Naphthazarin Mounted on the Manganese Carbonate Nanocube Induced Enrichment of Endogenous Copper and Fenton-like Reaction for Enhanced Chemodynamic Therapy.

Abstract

Chemodynamic therapy (CDT), which utilizes transition metal ions to catalyze Fenton-like reactions for the eradication of tumor cells, has attracted substantial attention in the field of nanocatalysis. However, the therapeutic efficacy of CDT as a monotherapy is often limited by an insufficient level of hydrogen peroxide (H₂O₂) and the overexpressed glutathione (GSH) within tumor cells. Because of the high copper content in tumor tissues, a copper ionophore was strategically employed to enhance the intracellular accumulation of copper, thereby potentiating the CDT effect. Additionally, bovine serum albumin (BSA) was used to modify the copper ionophore, naphthazarin (Nap), to promote its targeting efficacy for tumor cells and to ensure its biosafety.
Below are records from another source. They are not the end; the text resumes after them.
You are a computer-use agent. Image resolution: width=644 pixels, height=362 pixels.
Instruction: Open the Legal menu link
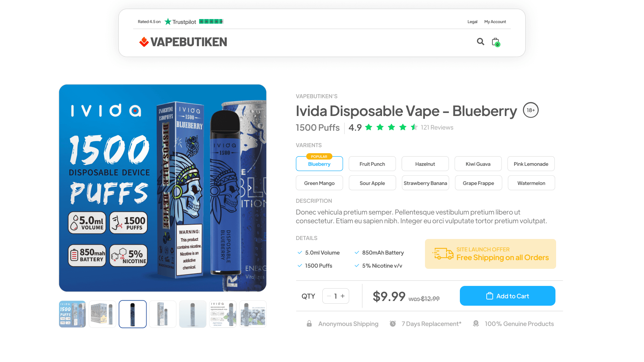tap(472, 22)
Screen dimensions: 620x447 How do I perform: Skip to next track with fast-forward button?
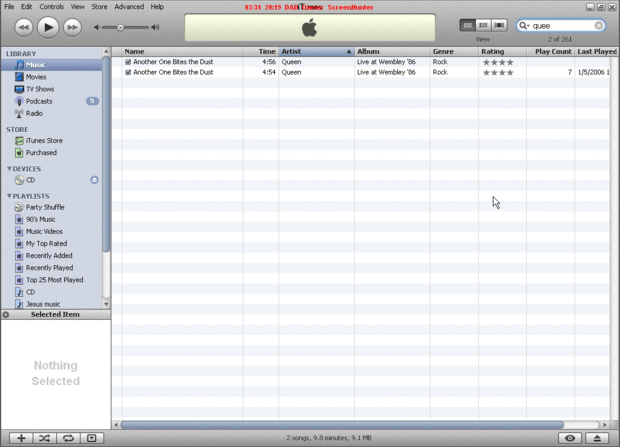pos(72,27)
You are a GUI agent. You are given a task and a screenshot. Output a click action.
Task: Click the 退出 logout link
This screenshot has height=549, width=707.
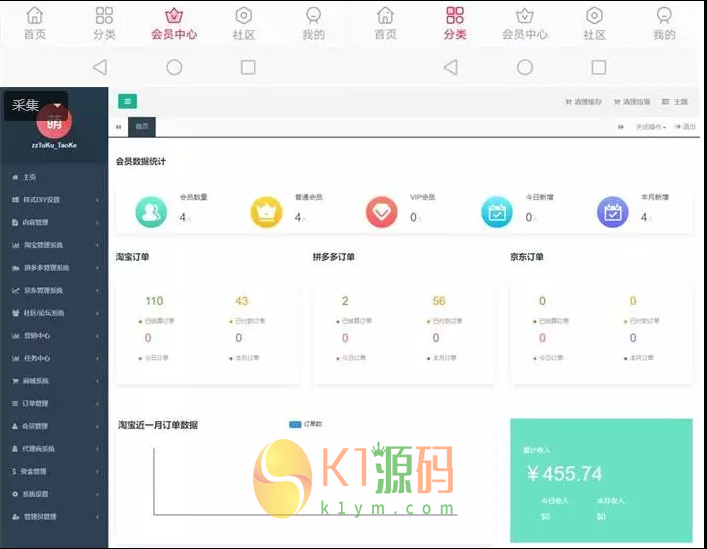[x=686, y=127]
The BSA-coated Nap nanoparticles, which could recruit Cu²⁺ in situ, were further deposited onto the surface of a manganese carbonate nanocube (Nap-BM NPs). The synergistic action of copper and manganese ions accelerated the decomposition of H₂O₂ into hydroxyl radicals (•OH) and consumed intracellular GSH, leading to cellular mortality via mitochondrial pathways. With low cytotoxicity and good biocompatibility in normal cells, the developed Nap-BM NPs significantly enhanced therapeutic outcomes by leveraging multiple Fenton-like reaction mechanisms to augment CDT, offering promising potential for clinical applications and contributing valuable insights into the field.